* WHAT THE TASK REQUIRES
Set out each line from the following listing that includes the word "agent".

*** Begin section ***

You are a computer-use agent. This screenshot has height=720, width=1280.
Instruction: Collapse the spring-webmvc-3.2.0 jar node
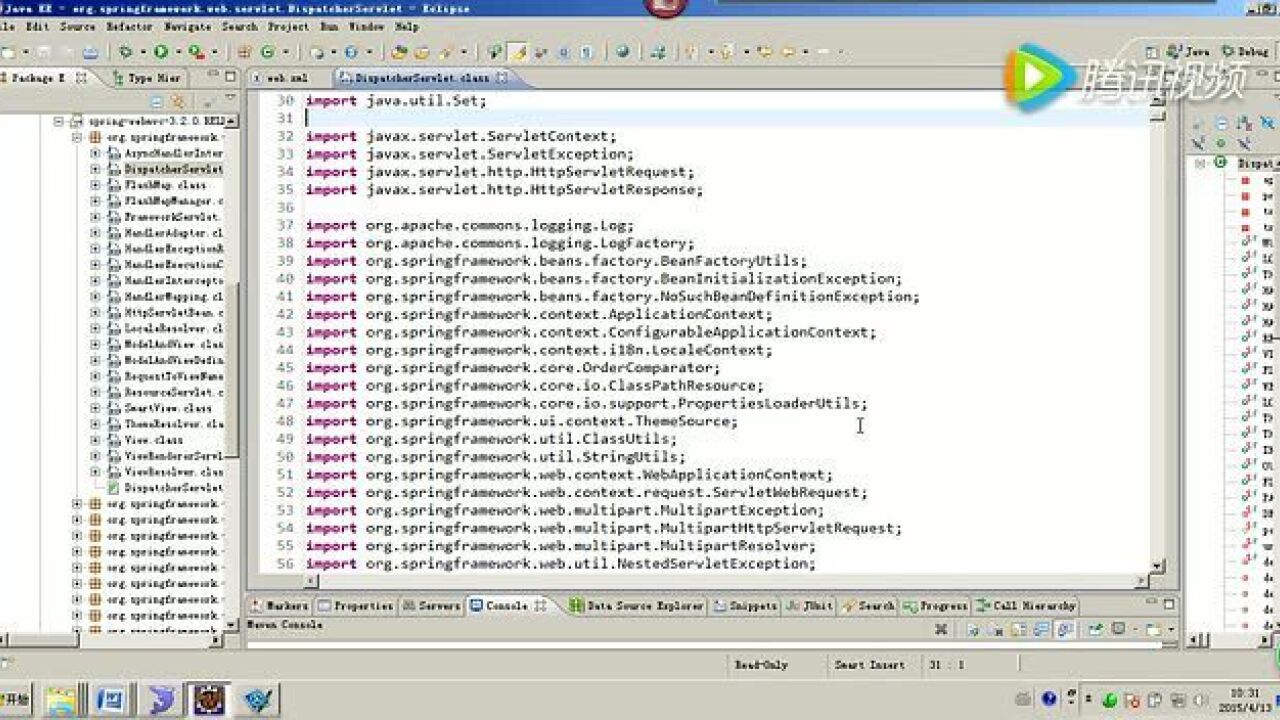tap(59, 121)
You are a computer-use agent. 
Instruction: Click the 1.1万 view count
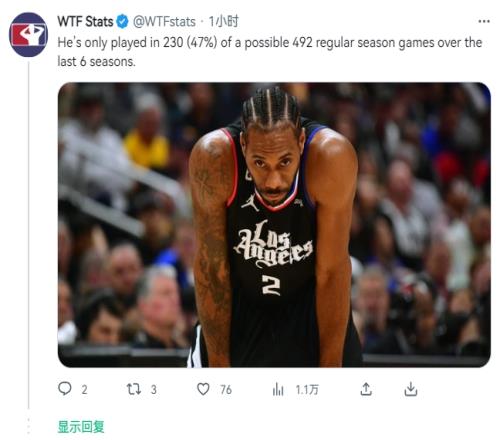click(x=307, y=389)

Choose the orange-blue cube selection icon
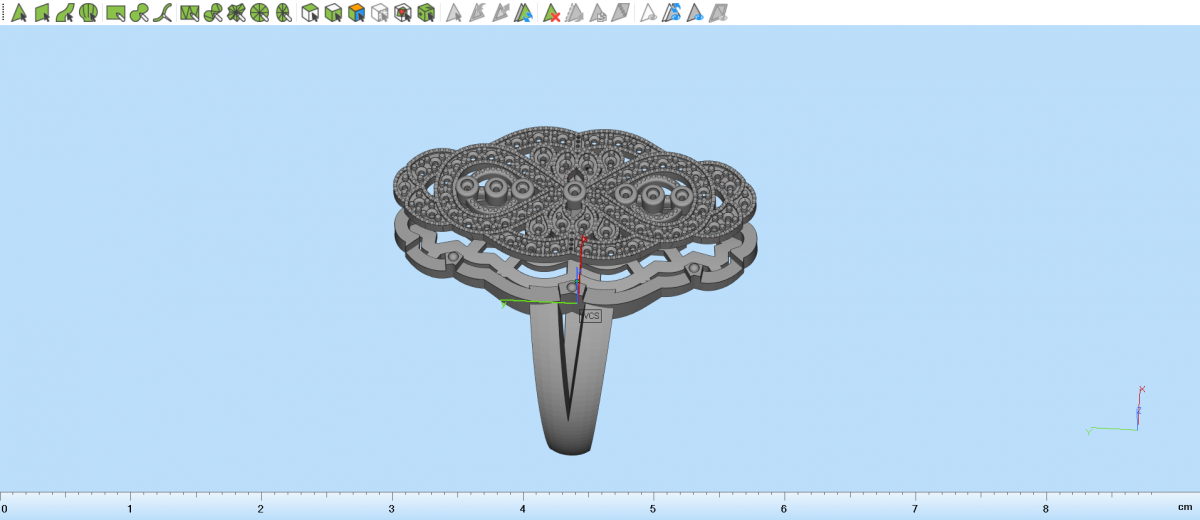coord(356,13)
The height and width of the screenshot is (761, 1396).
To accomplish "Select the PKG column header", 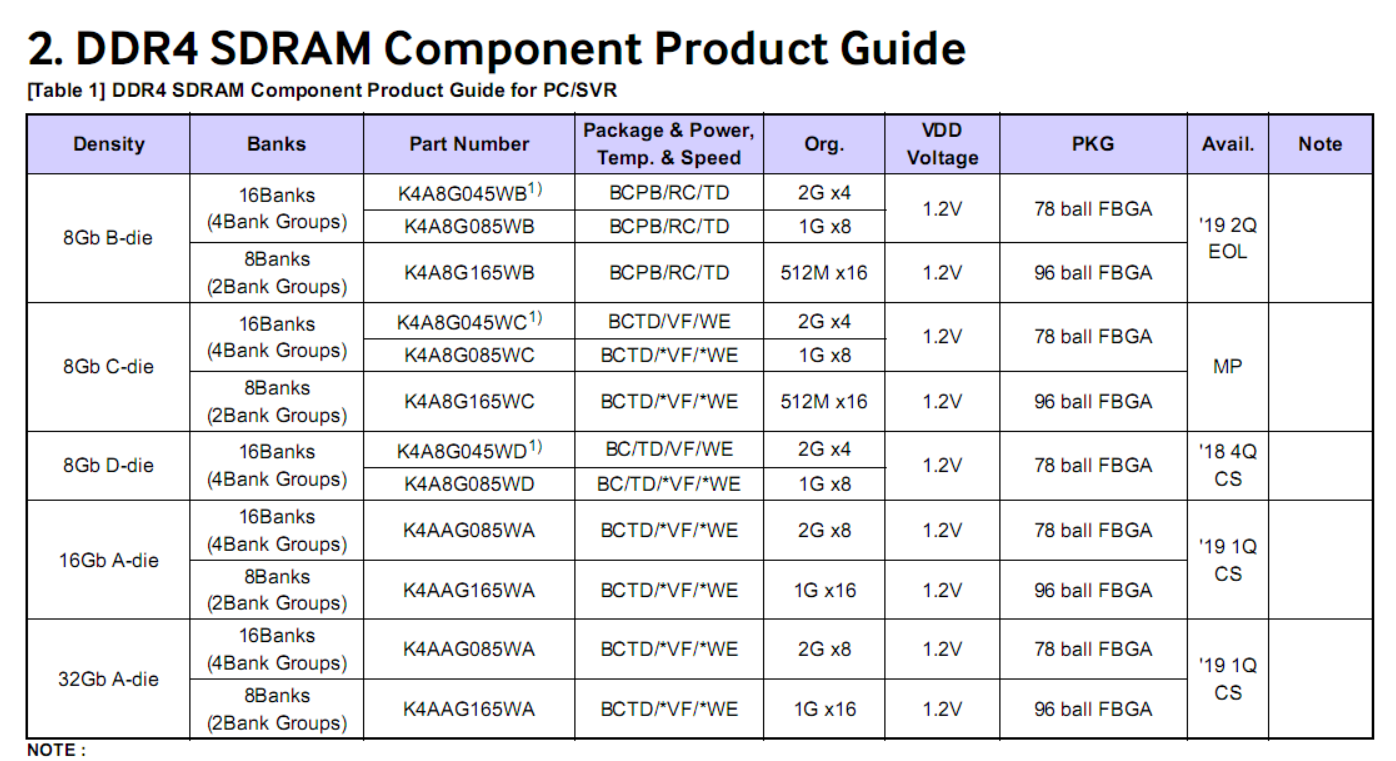I will (x=1093, y=144).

*** End section ***

* WRITTEN RESPONSE
You are a computer-use agent. This screenshot has height=720, width=1280.
You are a computer-use agent. 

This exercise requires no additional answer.